Corporate form, amount of share capital, rights and obligations of shareholders
To form a French company, the corporate form of the company, the amount of its share capital, as well as the rights and obligations of the shareholders, should be first determined.
Under French law, a limited liability company may take the form of a SARL (“société à responsabilité limitée”), a SAS (“société par actions simplifiée”) or a SA (“société anonyme”).
Whereas a SAS and a SARL may be incorporated with as little as 1€ share capital, the share capital of a SA may not be less than 37.000€.
Both the SAS and the SARL may be formed with only one shareholder. A SA must have at least seven shareholders.
Most limited liability companies are currently incorporated in France under the form of a SAS.
Both the SAS and the SARL are private companies and their shares may not be listed on a stock exchange. They may, however, be subsequently transformed into a SA.
The material rights and obligations of the shareholders should be determined in the bylaws of the company and detailed, if and as necessary, in a shareholders agreement. For this purpose, the bylaws of a company frequently contain provisions relating to, inter alia, voting rights, transfers of shares, etc.
Company directors
To form a French company, the identity of the directors of the company and, if necessary, a mecanism allowing for a control of their functions, should be determined.
A SARL is managed by at least one director (“gérant”). The “gérant” is necessarily a natural person. A corporate body may not be gérant.
A SAS is managed by only one director (“président”). The “président” may be a natural person or a corporate body. If the president is a corporate body, such corporate body must appoint a permanent representative to represent it in its functions of president. The president of a SAS may be assisted by a director general (“directeur général”) who may have similar powers to those of the president.
A SA is generally managed by a board of directors (“conseil d’administration” or “directoire”).
Depending on the company form, the functions of the company directors may be supervised and controlled by a supervisory board or other corporate bodies having similar functions. The exercise, by the directors, of their duties is ultimately controlled by the shareholders, who have the authority to revoke the directors and are called upon to resolve on certain material decisions (such as, approval of financial statements, sale of material assets (“fonds de commerce”), share capital increases and reductions, etc.).
Bylaws and other constitutive documents
To form a French company, the bylaws of the company and other constitutive documents which are required by the commercial court to register the company, should be prepared.

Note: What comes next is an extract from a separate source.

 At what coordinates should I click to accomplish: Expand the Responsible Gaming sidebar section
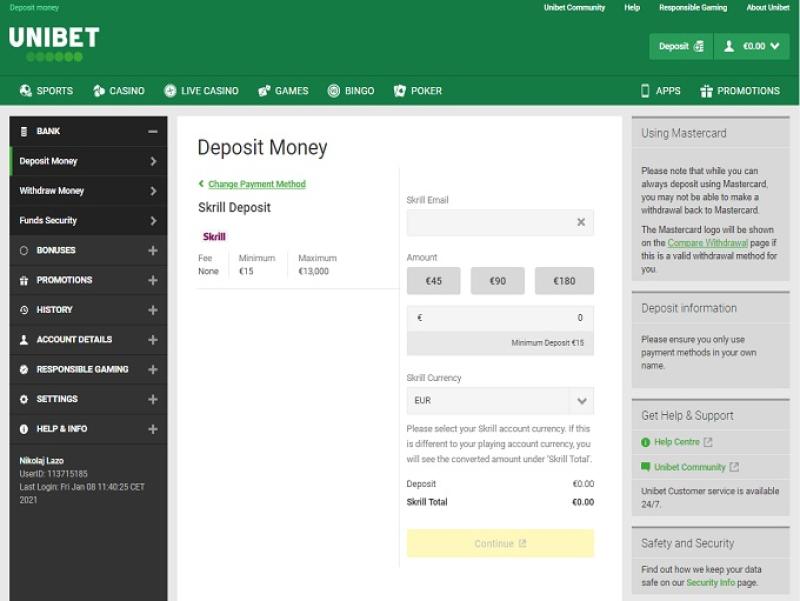[153, 369]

The by-laws of a company typically include provisions relating to:
- The company’s purpose, legal form, address, name and duration;
- Capital contributions or contributions in kind, amount of the company’s share capital;
- Rights associated with the holding of shares (right to receive dividends, right to attend shareholders meetings and vote, etc.);
- Management of the company and control thereof by the shareholders and/or the statutory auditors of the company;
- Etc.
Certain provisions which must be included in the bylaws are mandatory by virtue of French law.